The third phase of the rollout will include ready-to-eat green salads and wraps.
Bruegger's Bagel Bakery, the bakery-cafe chain based in Burlington, Vt., also is looking to strengthen its lunch menu with several new premium sandwiches. In addition to testing croissants in Boston, the chain also has in test in the Minneapolis marketplace a thicker cut, fire-braised turkey that, if successful, could be rolled out chainwide. The fire-braised turkey is being served on a ciabatta roll with brie, arugula and lemon-cranberry mustard.
The new, more premium turkey also is being offered with fig spread, plain cream cheese, arugula, cucumber and champagne vinaigrette.

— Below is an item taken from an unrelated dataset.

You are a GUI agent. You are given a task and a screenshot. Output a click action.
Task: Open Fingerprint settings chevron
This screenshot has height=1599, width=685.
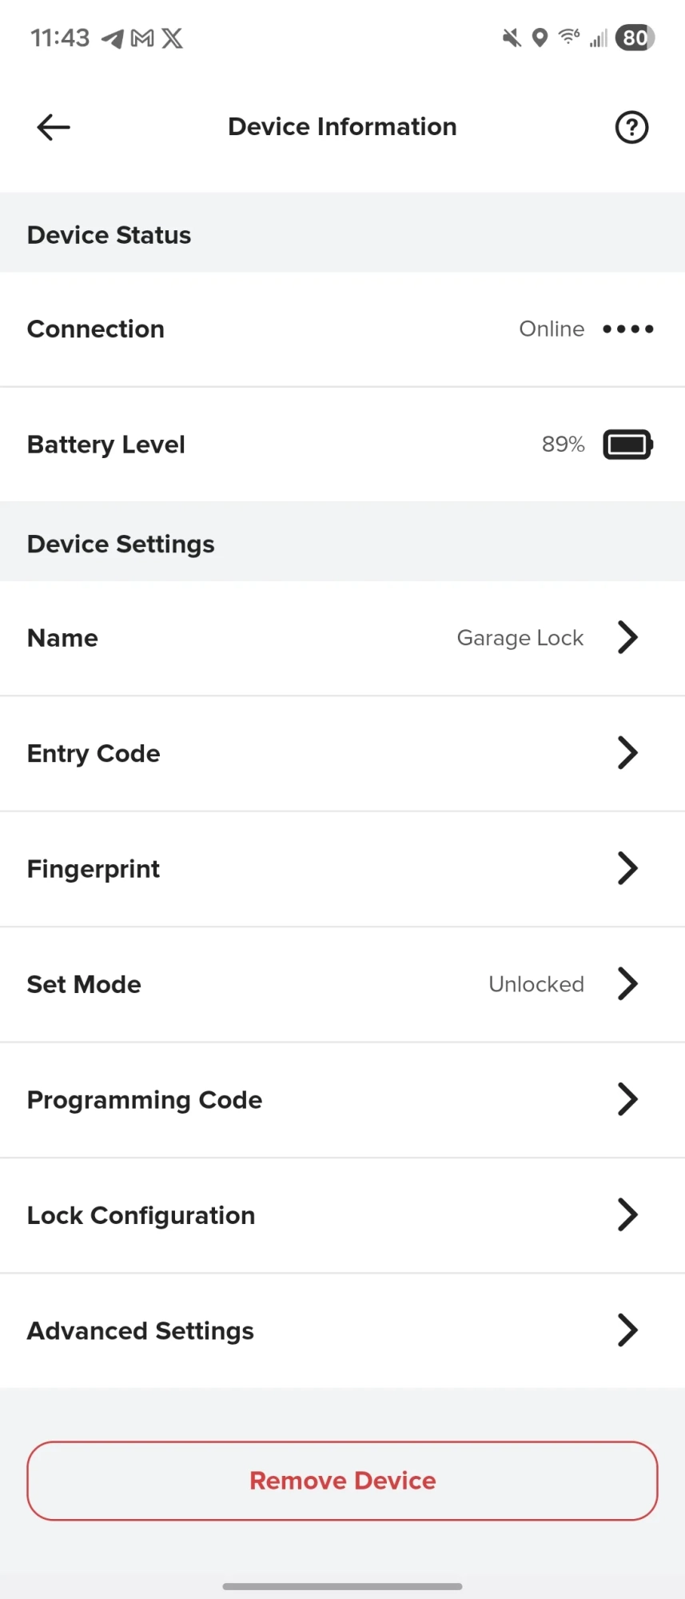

It is served on a sprouted whole grain roll, which is offers a good choice for individuals on a low-glycemic diet.
Turkey, in fact, ranks as Bruegger's best-selling protein at lunch, Kadylak says. The brand also offers two other sandwiches — Herby Turkey, which includes roasted turkey, light her garlic cream cheese, sundried tomato spread, lettuce and red onions served on a bagel; Turkey Chipotle Club, with turkey, peppered bacon, chipotle mayonnaise, lettuce and tomatoes served on honey-wheat bread.
“Guests are looking for something exciting and memorable,” Kadylak says.